-- Begin Dataset records --
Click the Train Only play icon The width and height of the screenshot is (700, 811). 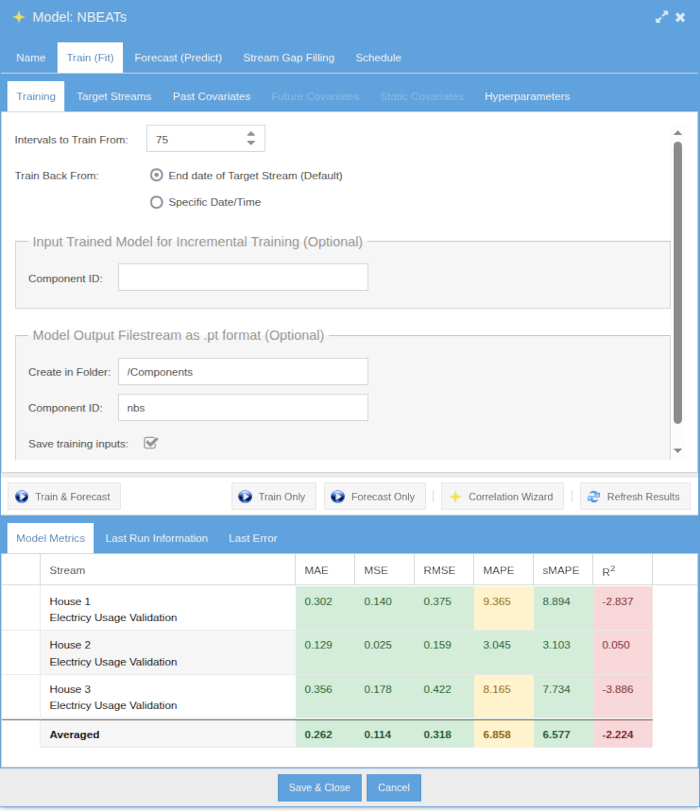pos(245,496)
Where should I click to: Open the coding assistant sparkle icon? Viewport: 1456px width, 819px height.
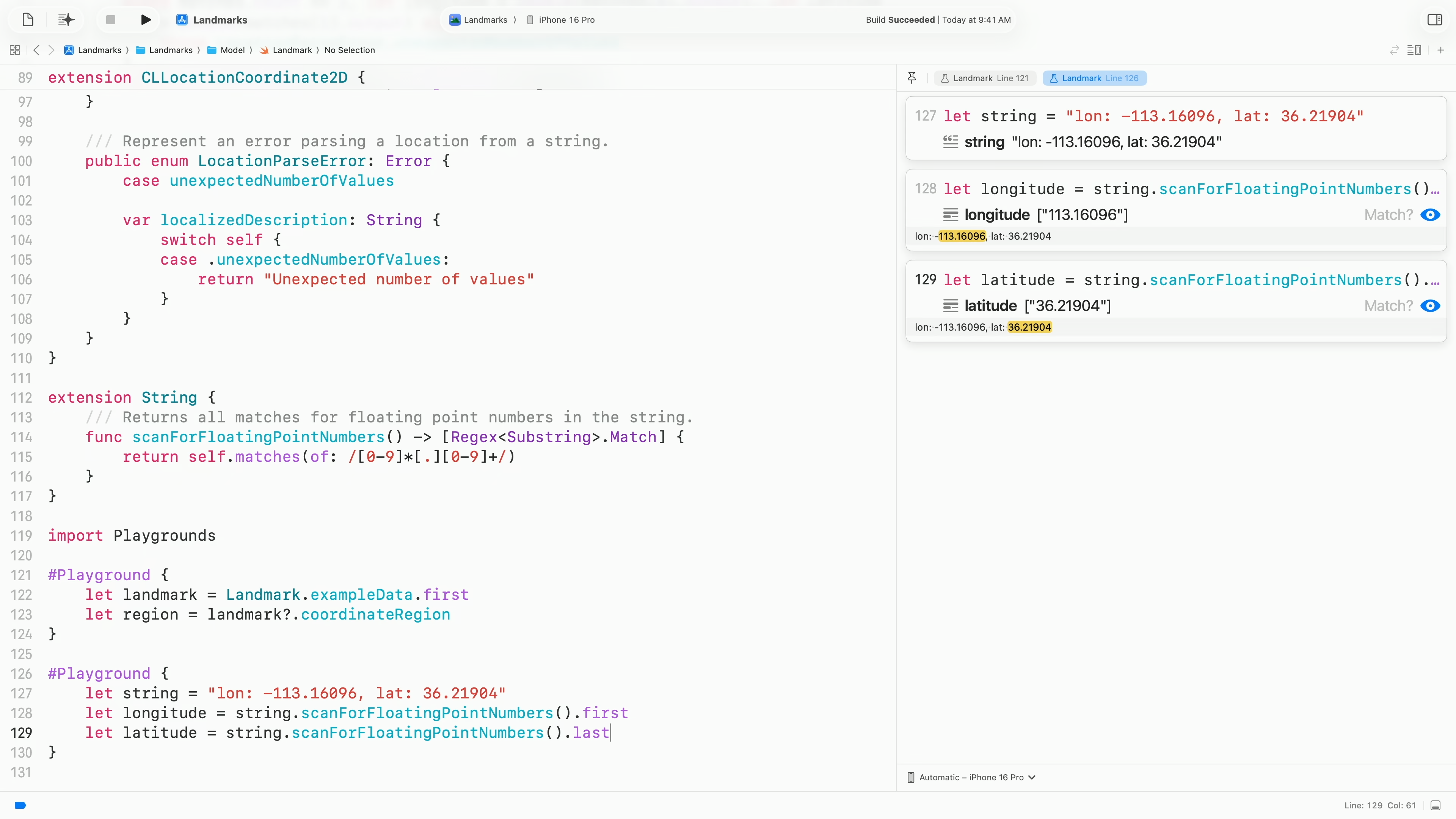66,20
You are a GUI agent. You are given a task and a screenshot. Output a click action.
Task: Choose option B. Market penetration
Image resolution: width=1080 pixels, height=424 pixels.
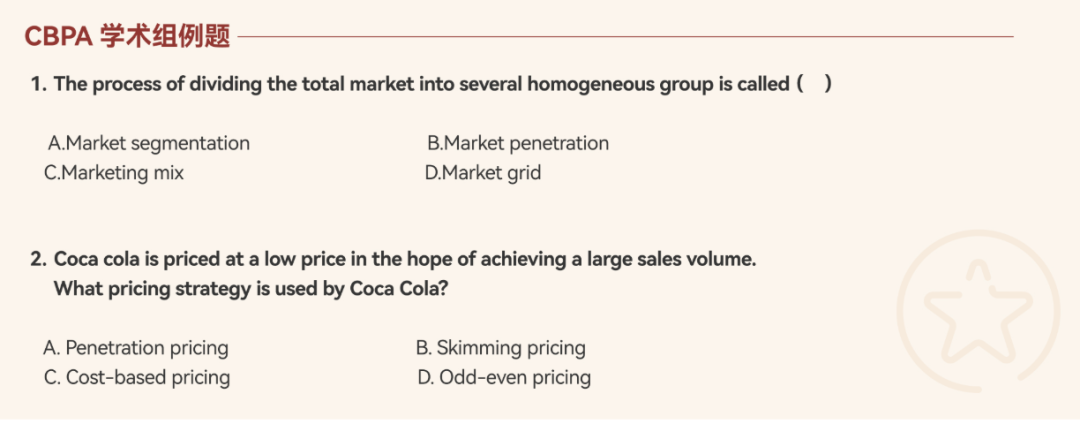517,143
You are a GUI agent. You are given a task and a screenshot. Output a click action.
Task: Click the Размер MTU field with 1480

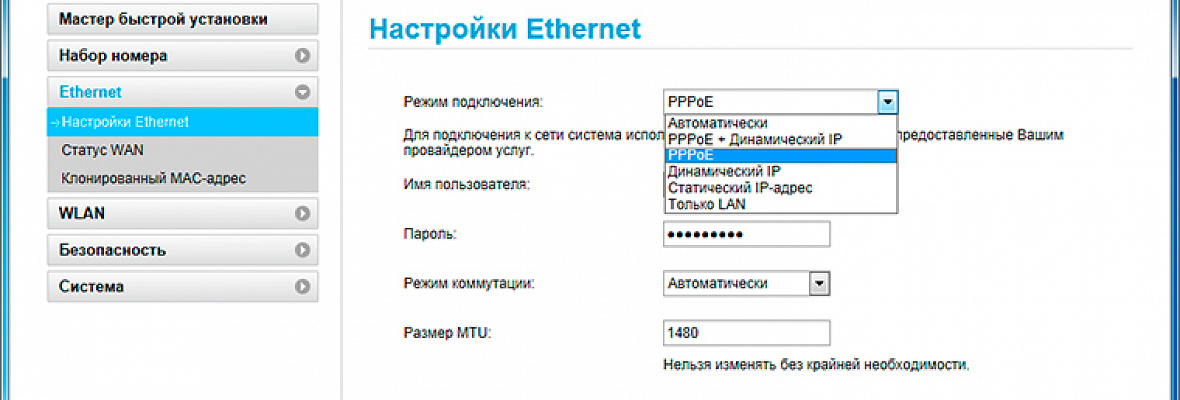click(747, 332)
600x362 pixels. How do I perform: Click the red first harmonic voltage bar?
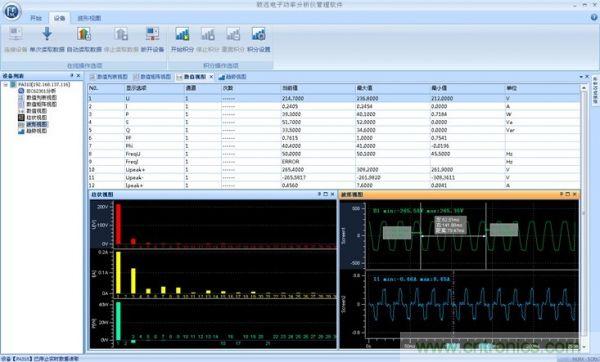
-- End Dataset records --
_Stated goal_
Report how many lines of the records above contain the string "pixels". Case counts. Give only the number.

_Complete response_
2